Mona Lisa Vito: They were!
Vinny Gambini: Thank you, Ms. Vito. No more questions. Thank you very, very much.
[kissing her hands]
Vinny Gambini: You've been a lovely, lovely witness.

Mona Lisa Vito: So what's your problem?
Vinny Gambini: My problem is, I wanted to win my first case without any help from anybody.
Mona Lisa Vito: Well, I guess that plan's moot.
Vinny Gambini: Yeah.
Mona Lisa Vito: You know, this could be a sign of things to come. You win all your cases, but with somebody else's help, right? You win case after case, and then afterwards you have to go up to somebody and you have to say, "Thank you."
[pause]
Mona Lisa Vito: Oh, my God, what a fucking nightmare!
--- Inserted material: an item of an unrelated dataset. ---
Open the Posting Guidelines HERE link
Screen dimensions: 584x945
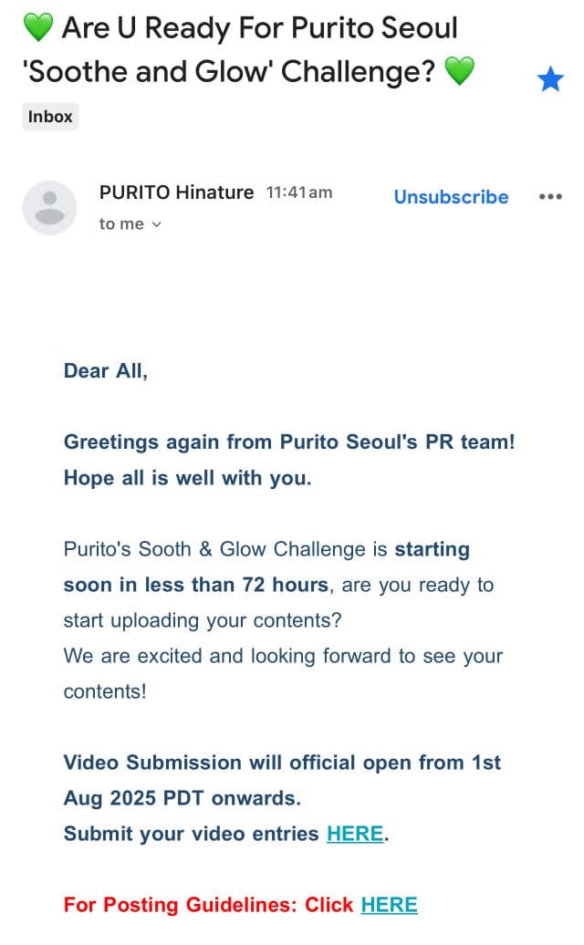coord(389,904)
Mona Lisa Vito: Don't you wanna know why Trotter gave you his files?
Vinny Gambini: I told you why already.
Mona Lisa Vito: He has to, by law, you're entitled. It's called disclosure, you dickhead! He has to show you everything, otherwise it could be a mistrial. He has to give you a list of all his witnesses, you can talk to all his witnesses, he's not allowed any surprises.
[Vinny has a blank look on his face]
Mona Lisa Vito: They didn't teach you that in law school either?
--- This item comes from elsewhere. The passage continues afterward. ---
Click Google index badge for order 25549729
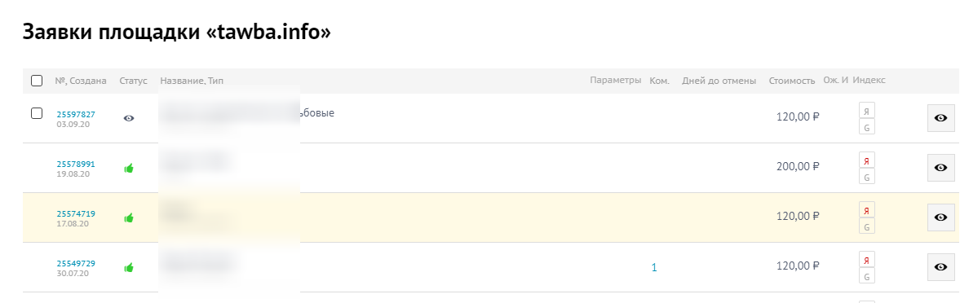Screen dimensions: 960x303 point(866,276)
Mona Lisa Vito: What name did you tell him?
Vinny Gambini: Jerry Gallo.
Mona Lisa Vito: Jerry Gallo! The big attorney.
Vinny Gambini: Yeah.
Mona Lisa Vito: Think that was a smart move?
Vinny Gambini: Yeah, well, the man's a seriously accomplished lawyer. If he checks up on this guy, his name will come up all over the place.
Mona Lisa Vito: His name was in the papers all last week.
Vinny Gambini: Yeah, I saw that.
Mona Lisa Vito: But you didn't actually read the articles.
Vinny Gambini: No.
Mona Lisa Vito: Too bad.
Vinny Gambini: Why's that?
Mona Lisa Vito: 'Cause he's dead.

Vinny Gambini: I won my first case, you know what this means...
Mona Lisa Vito: Yeah, you think I'm gonna marry you.
Vinny Gambini: What, now you're not gonna marry me?
Mona Lisa Vito: No way. You can't even win a case by yourself, you're fuckin' useless.
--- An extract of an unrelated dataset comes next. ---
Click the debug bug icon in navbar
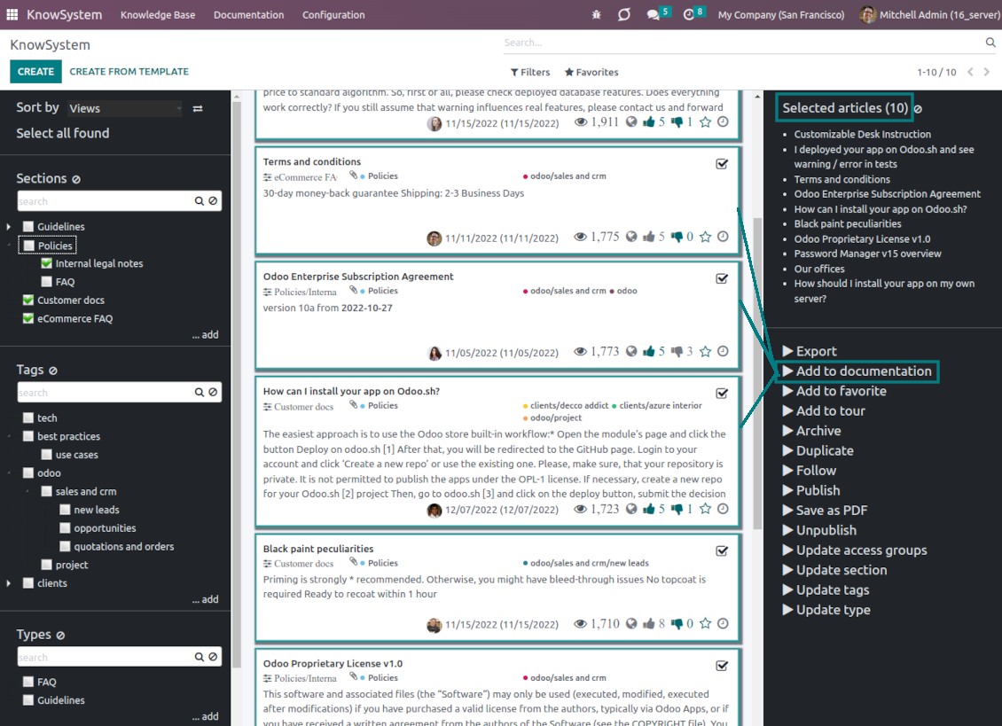Screen dimensions: 1002x726 click(597, 15)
Mona Lisa Vito: You're goin' hunting?
Vinny Gambini: That's right.
Mona Lisa Vito: Why are you going hunting? Shouldn't you be out preparing for court?
Vinny Gambini: I was thinking last night. If only I knew what he knows, you know? If he'd let me look at his files; oh boy.
Mona Lisa Vito: I don't get it. What does getting to Trotter's files have anything to do with hunting?
Vinny Gambini: Well, you know, two guys, out in the woods, guns, on the hunt. It's a bonding thing, you know; show him I'm one of the boys. He's not gonna let me look at his files, but maybe he'll relax enough to drop his guard so I can finesse a little information out of him.
[searches through his clothes]
Vinny Gambini: What am I gonna wear?
Mona Lisa Vito: What are ya gonna hunt?
Vinny Gambini: I don't know. He's got a lot of stuffed heads in his office.
Mona Lisa Vito: Heads?
[Vinny looks up at Lisa]
Mona Lisa Vito: What kinda heads?
Vinny Gambini: I don't know, he's got a boar, a bear, a couple of deer.
Mona Lisa Vito: Whoa. You're gonna shoot a deer?
Vinny Gambini: I don't know. I suppose. I mean, I'm a man's man, I could go deer hunting.
Mona Lisa Vito: A sweet, innocent, harmless, leaf-eating, doe-eyed little deer.
Vinny Gambini: Hey Lisa, I'm not gonna go out there just to wimp out, you know. I mean, the guy will lose respect for me, would you rather have that?
[Lisa gets up, walks over to the bathroom and shuts the door]
Vinny Gambini: What about these pants I got on, you think they're O.K.?
[Looks down]
Vinny Gambini: Oh!
Mona Lisa Vito: [comes out of the bathroom] Imagine you're a deer. You're prancing along, you get thirsty, you spot a little brook, you put your little deer lips down to the cool clear water... BAM! A fuckin bullet rips off part of your head! Your brains are laying on the ground in little bloody pieces! Now I ask ya. Would you give a fuck what kind of pants the son of a bitch who shot you was wearing?